* [WHAT YOU ARE ASKED TO DO]:
In the data below, find the line containing "Where should I"; transcribe it and each line after it exactly, through the last, skipping pictures.

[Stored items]
-=-=-=-=-

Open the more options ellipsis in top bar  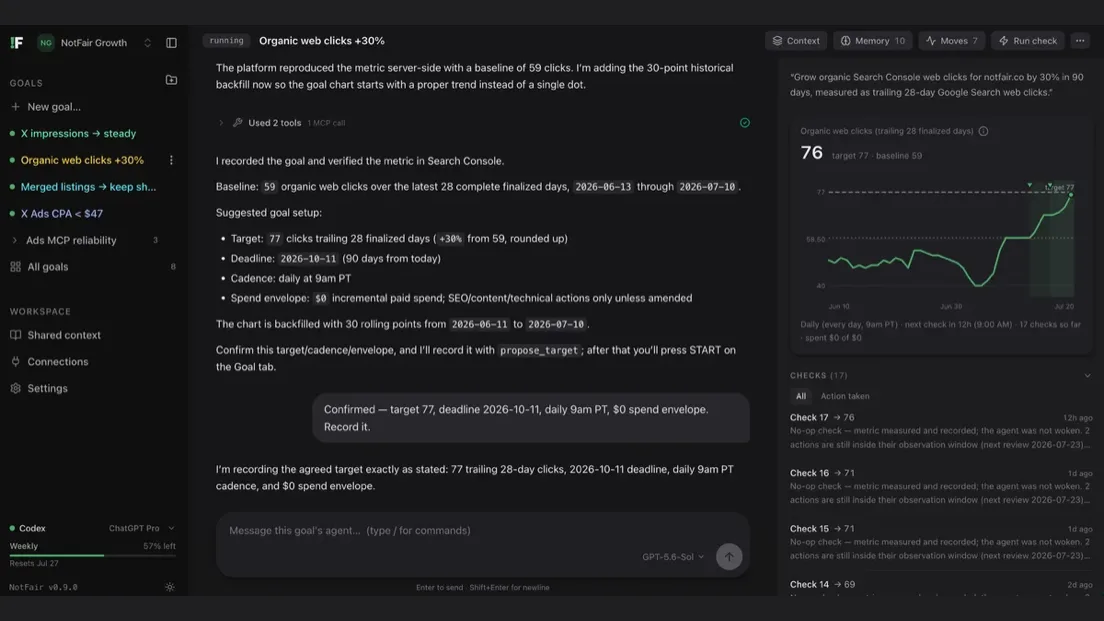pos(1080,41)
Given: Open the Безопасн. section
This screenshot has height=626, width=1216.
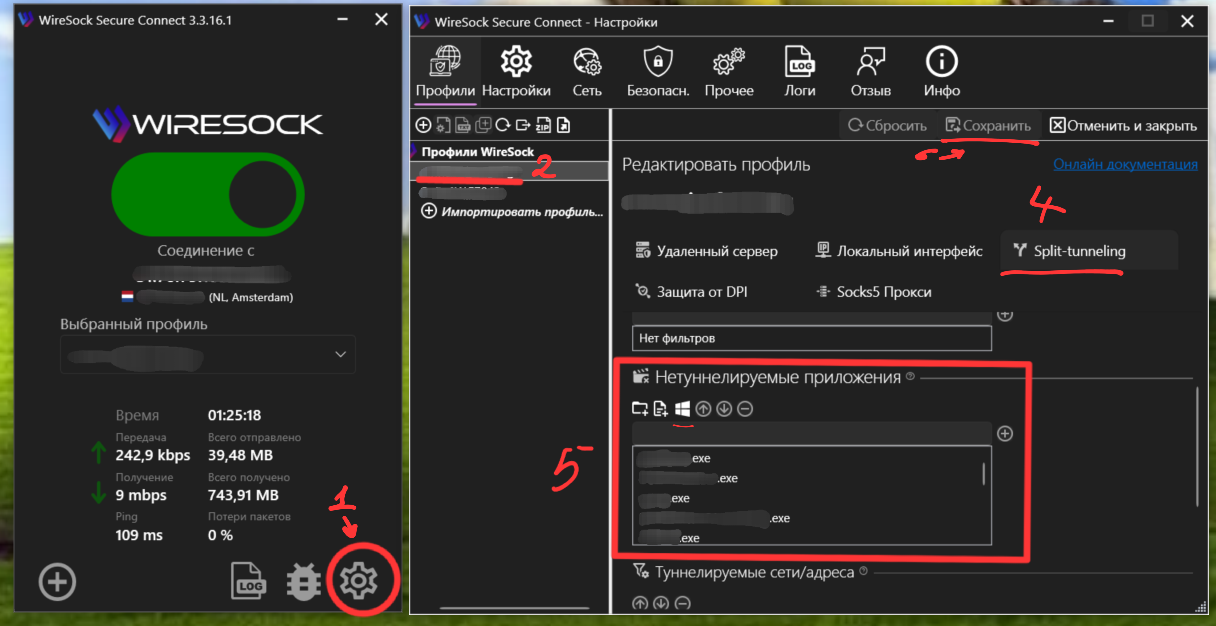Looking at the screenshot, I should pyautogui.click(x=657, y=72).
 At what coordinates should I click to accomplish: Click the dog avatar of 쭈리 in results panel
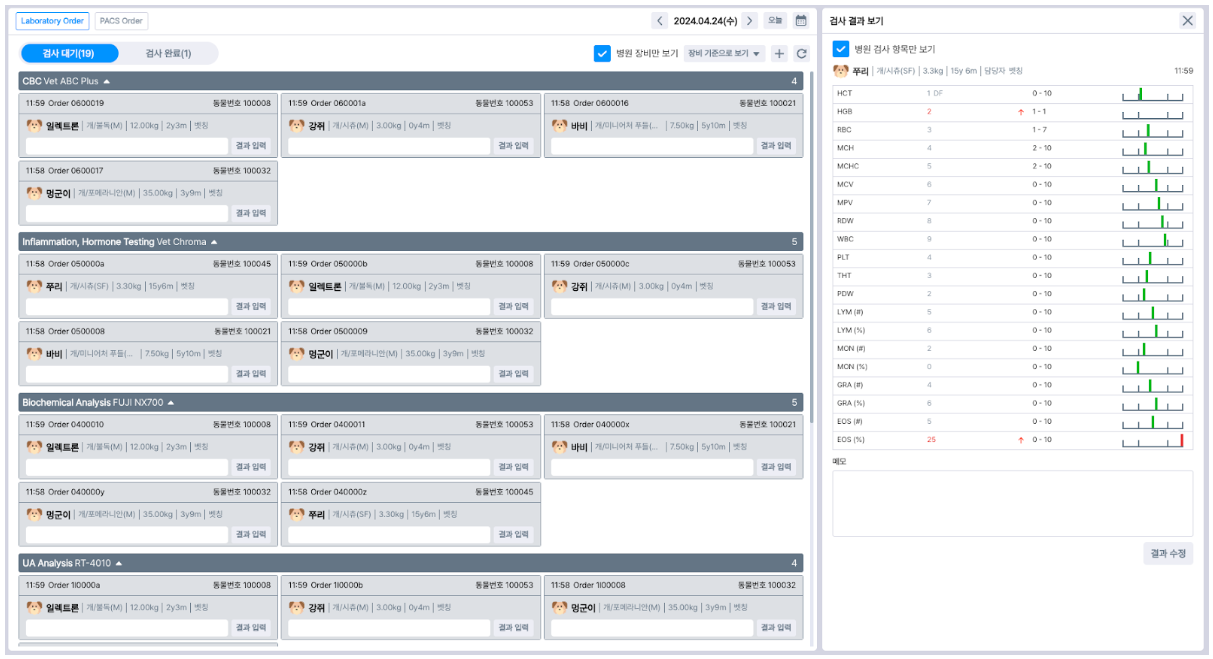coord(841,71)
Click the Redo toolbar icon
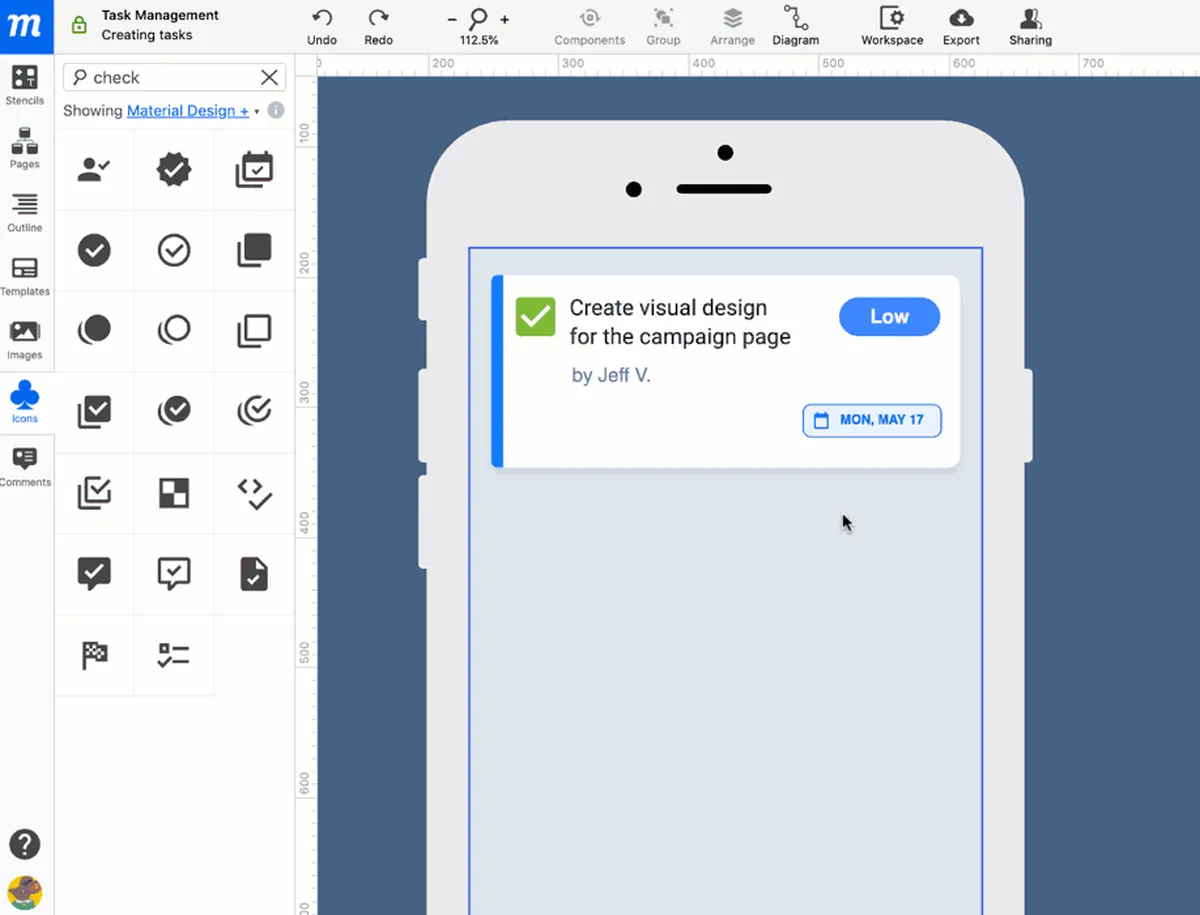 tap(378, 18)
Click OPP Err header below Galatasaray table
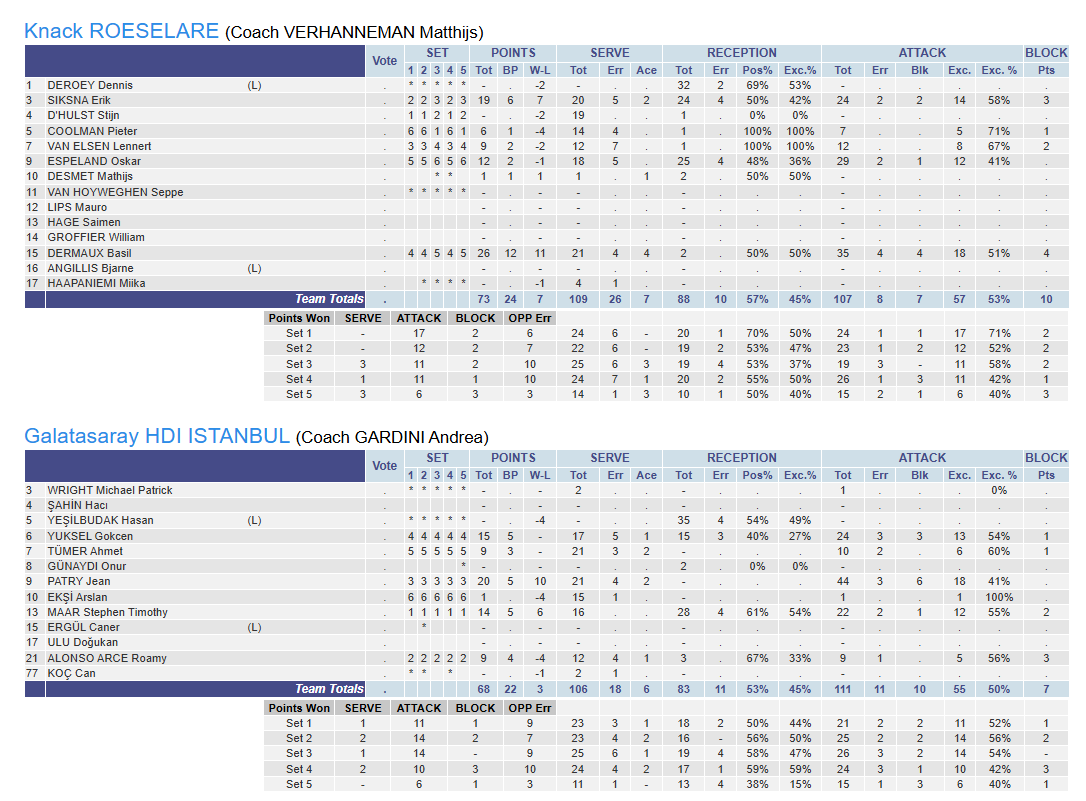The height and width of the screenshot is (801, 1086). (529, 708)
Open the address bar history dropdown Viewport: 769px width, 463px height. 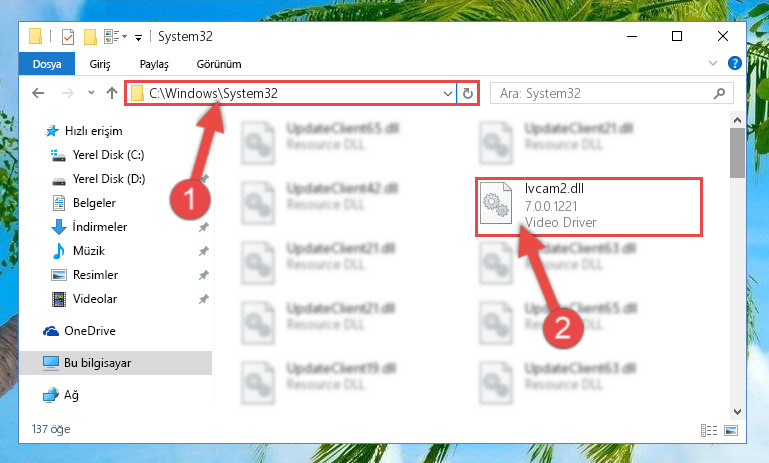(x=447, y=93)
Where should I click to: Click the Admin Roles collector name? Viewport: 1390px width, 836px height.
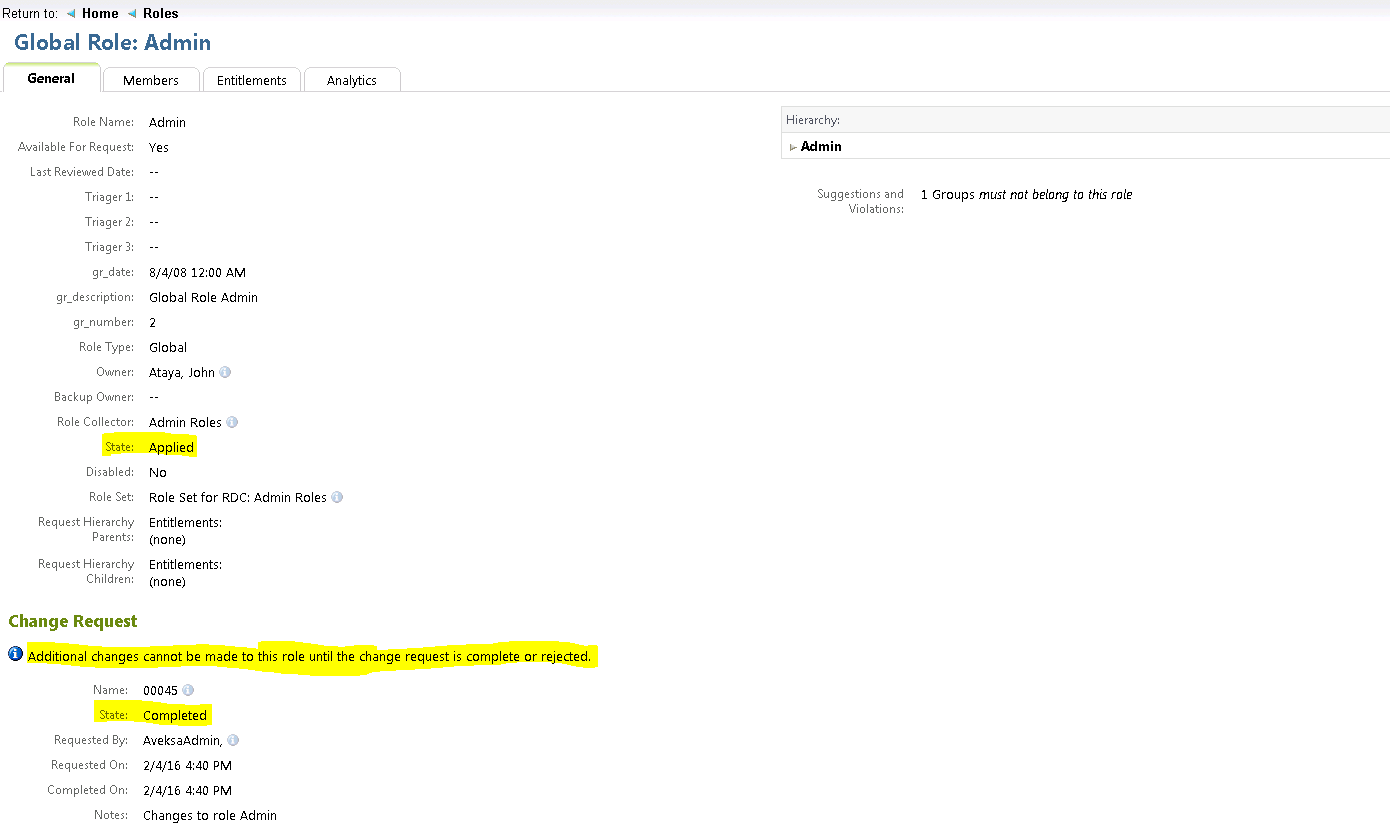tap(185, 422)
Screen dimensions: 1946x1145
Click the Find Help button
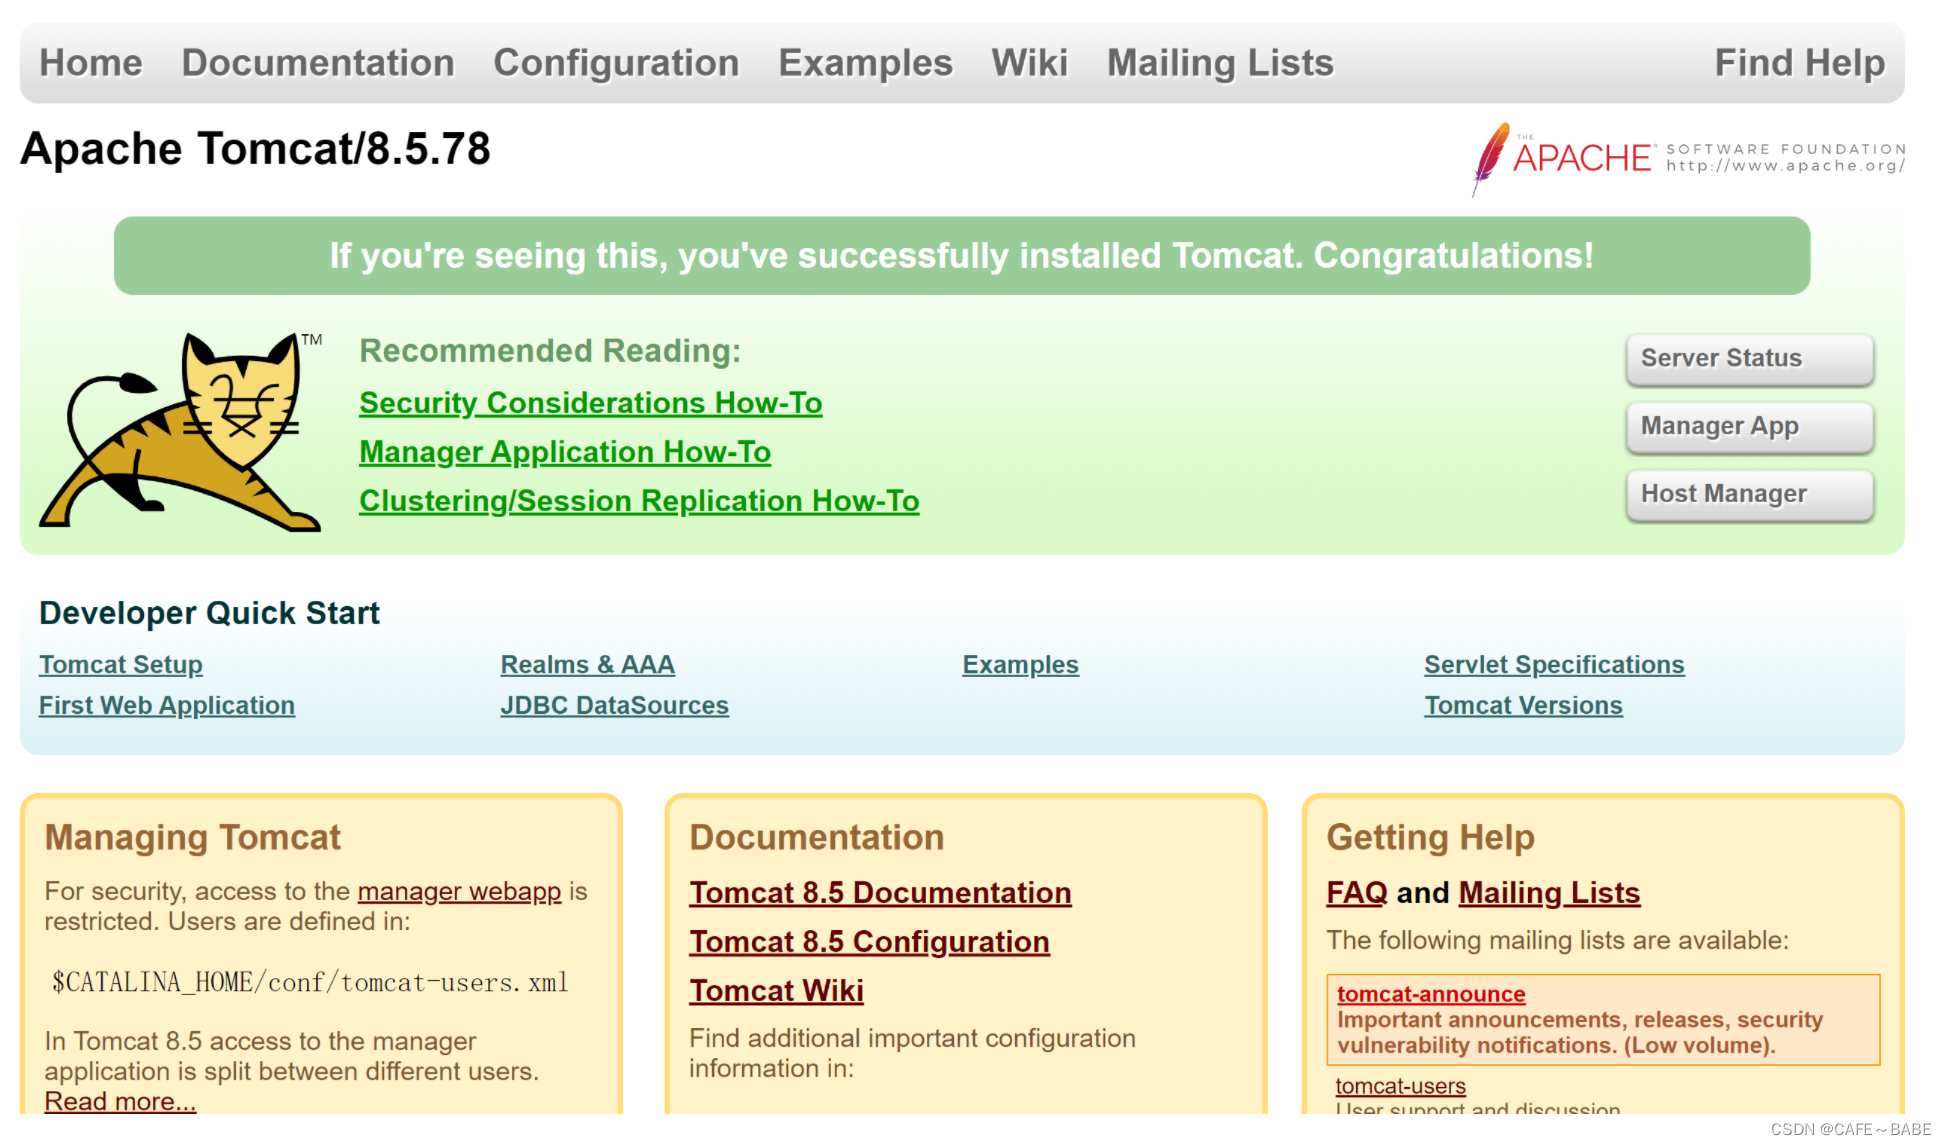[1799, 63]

-=-=-=-=-

* [RESPONSE BELOW]:
Where should I click to: Click the Admin Roles collector name? Viewport: 1390px width, 836px height.
tap(185, 422)
Screen dimensions: 1946x1145
Click the Find Help button
[1799, 63]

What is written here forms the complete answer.